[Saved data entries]
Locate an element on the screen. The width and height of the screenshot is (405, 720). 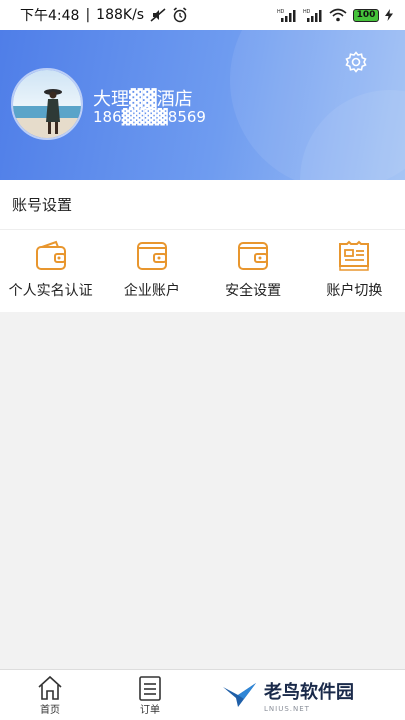
watermark: 老鸟软件园 LNIUS.NET is located at coordinates (302, 695).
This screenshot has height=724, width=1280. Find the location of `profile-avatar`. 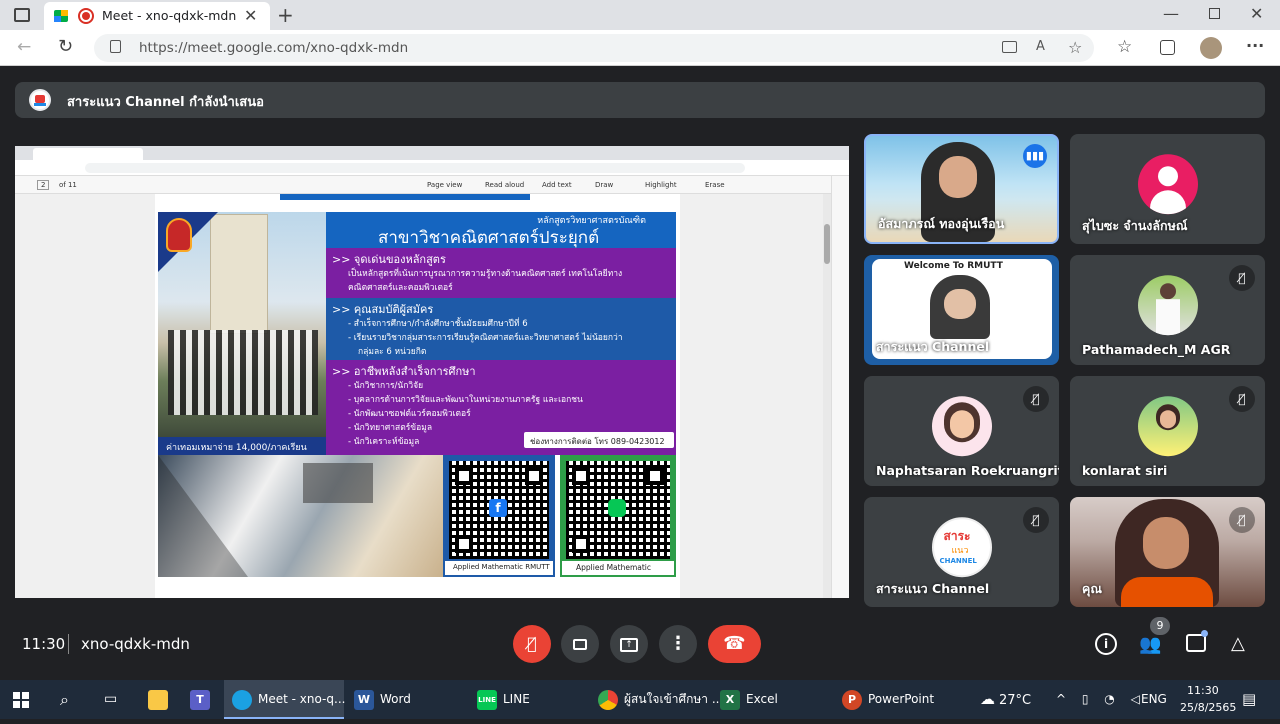

profile-avatar is located at coordinates (1211, 48).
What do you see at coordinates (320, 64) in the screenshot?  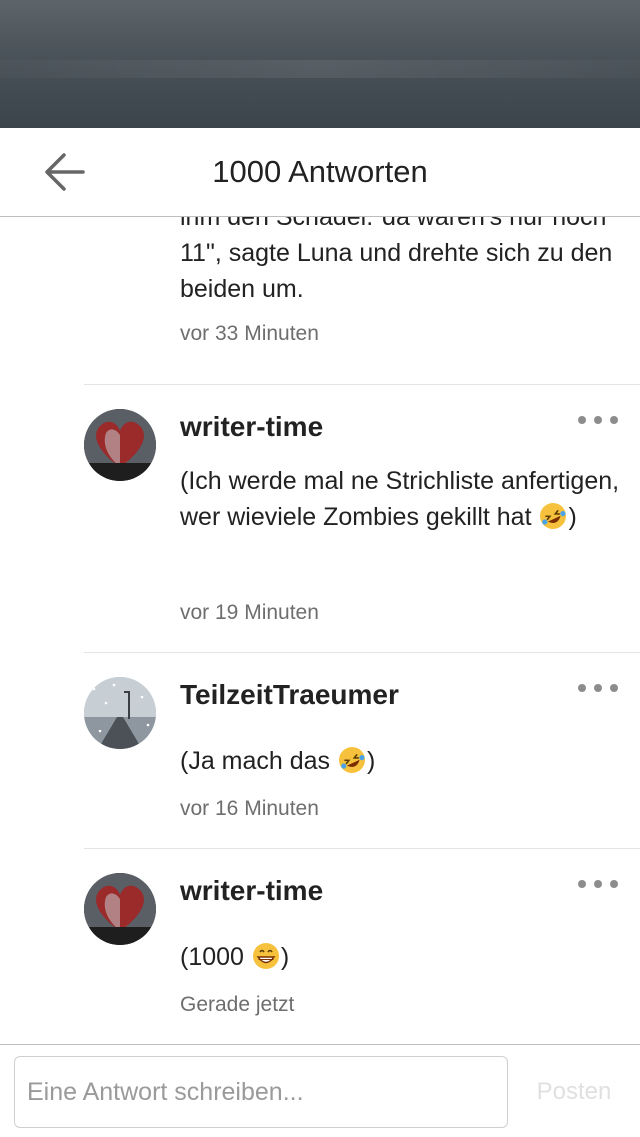 I see `background-image-strip` at bounding box center [320, 64].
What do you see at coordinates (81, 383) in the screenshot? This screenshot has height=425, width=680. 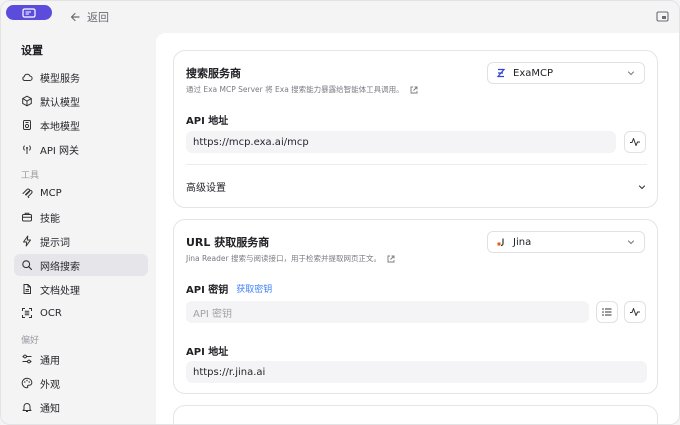 I see `sidebar-item-appearance: 外观` at bounding box center [81, 383].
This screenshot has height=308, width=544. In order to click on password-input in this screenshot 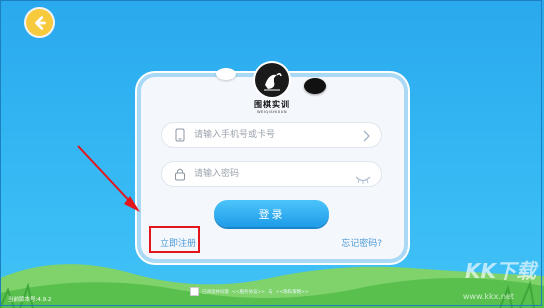, I will do `click(274, 174)`.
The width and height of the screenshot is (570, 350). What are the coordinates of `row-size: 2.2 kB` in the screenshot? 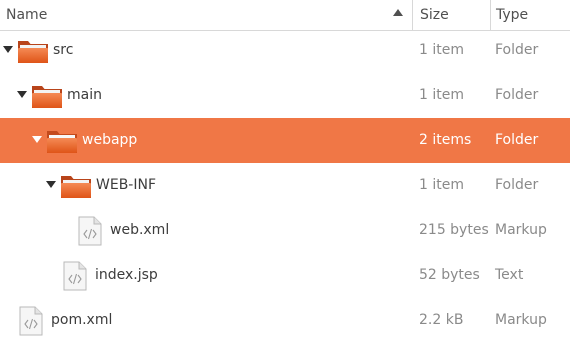 It's located at (442, 320).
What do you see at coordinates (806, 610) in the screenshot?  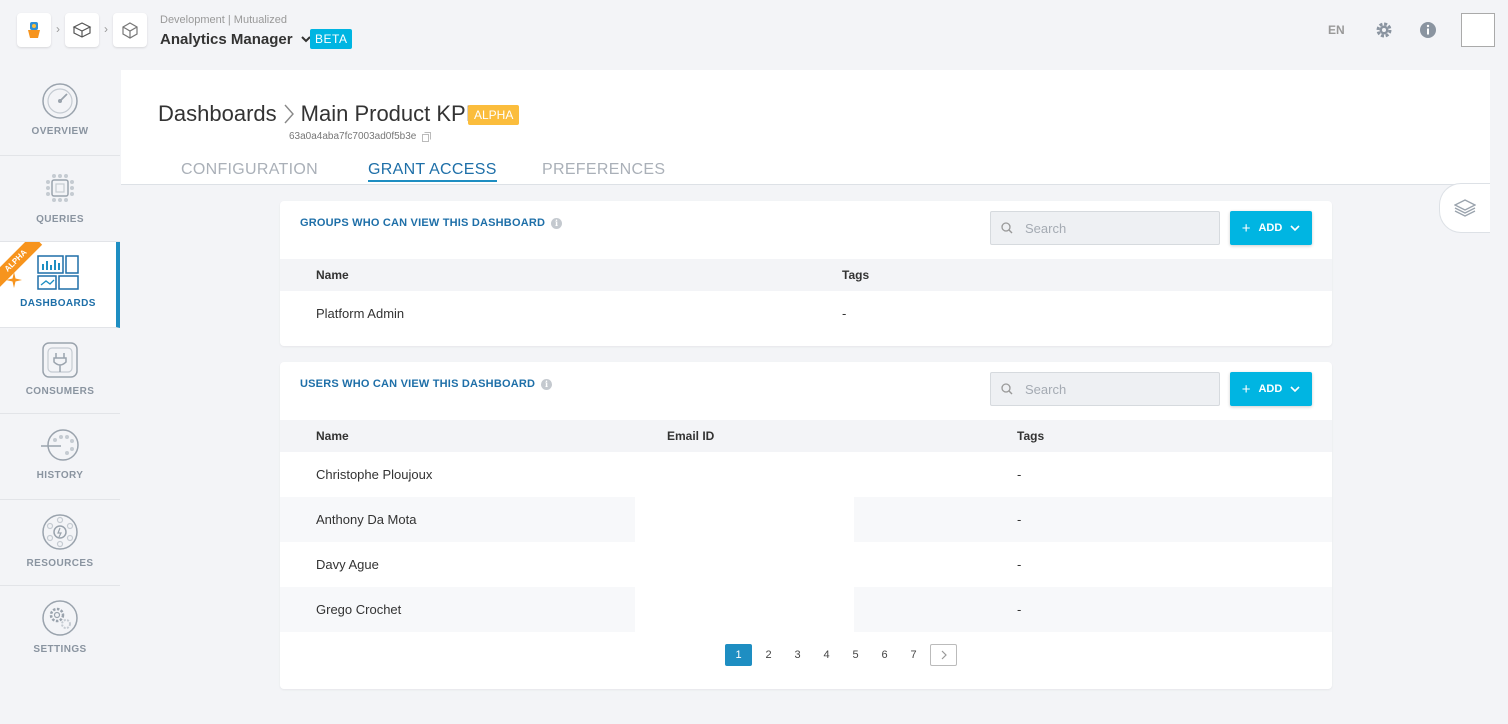 I see `table-row: Grego Crochet -` at bounding box center [806, 610].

● Work to be completed: Duplicate the stretch from the start of the items through the line that contains "profile-avatar is located". Leave the pictures out of your copy.

● Result of this task:
Locate an element on the screen. The width and height of the screenshot is (405, 720). 
watermark: 老鸟软件园 LNIUS.NET is located at coordinates (302, 695).
This screenshot has height=724, width=1280. Find the location of `profile-avatar`. 

profile-avatar is located at coordinates (1211, 48).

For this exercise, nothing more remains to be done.